TORONTO -- Higher prices for fresh pork and bacon helped push up sales at Maple Leaf Foods in the second quarter, as the food company continued with its restructuring efforts.

The Toronto-based meat processor, which also makes hot dogs and deli meats, said its total sales rose to $831.7 million, up 9.6 per cent year-over-year, due to the higher prices but were partially offset by lower volumes, with consumers buying less.

However, Maple Leaf (TSX:MFI) said its adjusted operating earnings came in at a loss of $12.1 million, or 13 cents per share, in the three-month period ended June 30. Analysts had been expecting a loss of 12 cents per share, according to a poll by Thomson Reuters. This compared with a loss of $32.3 million, or 25 cents per share, in the same period a year ago.

Accounting for continuing operations, the loss increased to $39.5 million, or 28 cents per share, compared with a loss of $38.4 million, or 27 cents per share in the same quarter last year. The company said the net loss included $20 million of pre-tax expenses related to restructuring and other related costs.

Along with the weak Canadian dollar, Maple Leaf Foods said it is still being impacted by the outbreak of the Porcine Epidemic Diarrhea Virus, which has killed millions of piglets since it was discovered last year.

The virus does not affect humans or the food they consume, but is estimated to have wiped out about 10 per cent of the U.S. pig population and has been blamed for recent increases in bacon and pork prices. Farmers have struggled to control the virus, because little is known about how it spreads and there is not yet a federally approved vaccine in the U.S.

The company is in the midst of a major restructuring plan that's part of an effort to improve efficiencies. In April, it announced it was closing its wiener production plant in Hamilton to a new bigger facility in the same city, west of Toronto.

The company also planned on to close four meat plants by the end of the year. Once its restructuring plan is finished, it will operate 13 meat plants instead of 22, and two distribution centres instead of 19.

Chief executive Michael McCain said the company was making "good progress" on its strategic agenda, although transition costs continue to be significant.

"We implemented material price increases during the second quarter which going forward will fully offset significant raw material cost increases to date," he said in a statement.

"Our progress in converting to the new supply chain continues as performance improves in our Western facilities and commissioning of the new flagship plant in Hamilton, Ontario is underway."

The company has said once its restructuring plan is finished, it will operate 13 meat plants instead of 22, and two distribution centres instead of 19.

In February, Maple Leaf agreed to sell its 90 per cent stake in Canada Bread to Grupo Bimbo, a Mexican company that is offering about $1.83 billion to buy out Maple Leaf and minority shareholders.

Maple Leaf also sold its Rothsay rendering business, which had operations in several provinces, to Texas-based Darling International, and found buyers in Ontario for its commercial turkey farms, hatchery operation and breeding farms.

The company has about 18,000 employees across North America, the United Kingdom, and Asia.
- - - - -
BRIEF: Retype the passage of the Maple Leaf Foods article starting with "The Toronto-based meat" and going on through "a year ago.".

SOURCE DATA:
- - - - -
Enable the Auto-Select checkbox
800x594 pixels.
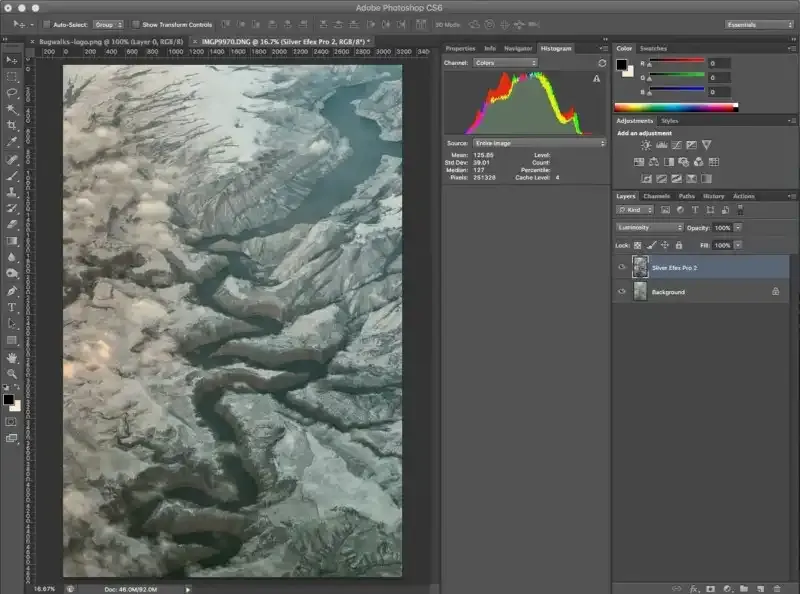48,23
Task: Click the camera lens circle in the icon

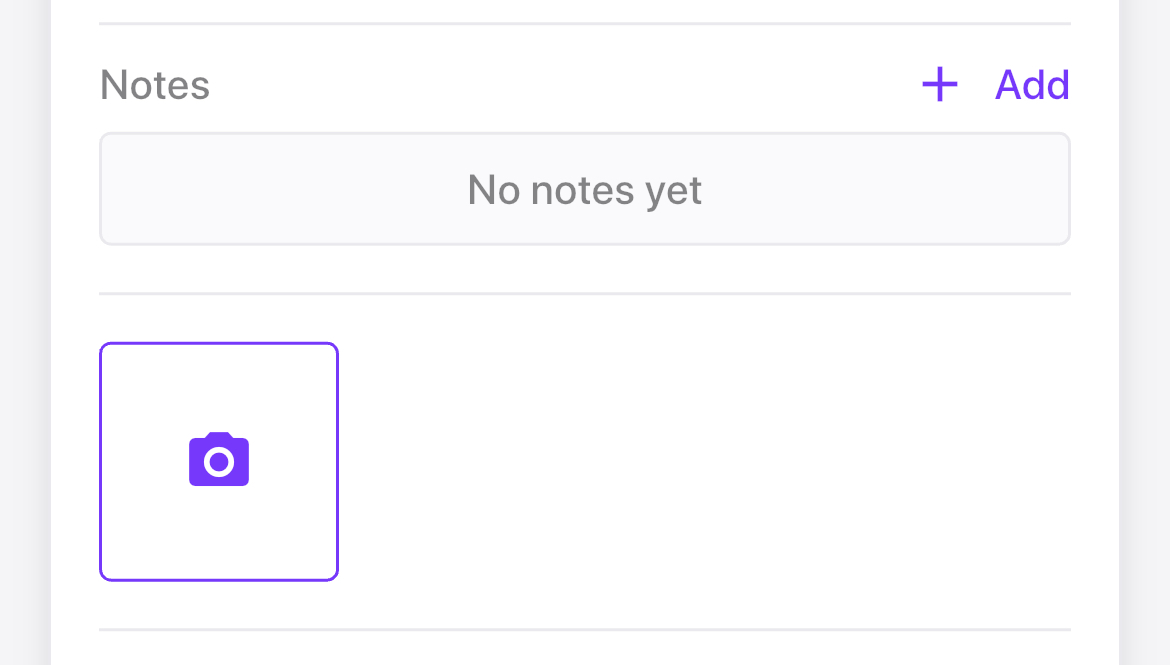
- - - - -
COMPLETED EXERCISE:
The Toronto-based meat processor, which also makes hot dogs and deli meats, said its total sales rose to $831.7 million, up 9.6 per cent year-over-year, due to the higher prices but were partially offset by lower volumes, with consumers buying less.

However, Maple Leaf (TSX:MFI) said its adjusted operating earnings came in at a loss of $12.1 million, or 13 cents per share, in the three-month period ended June 30. Analysts had been expecting a loss of 12 cents per share, according to a poll by Thomson Reuters. This compared with a loss of $32.3 million, or 25 cents per share, in the same period a year ago.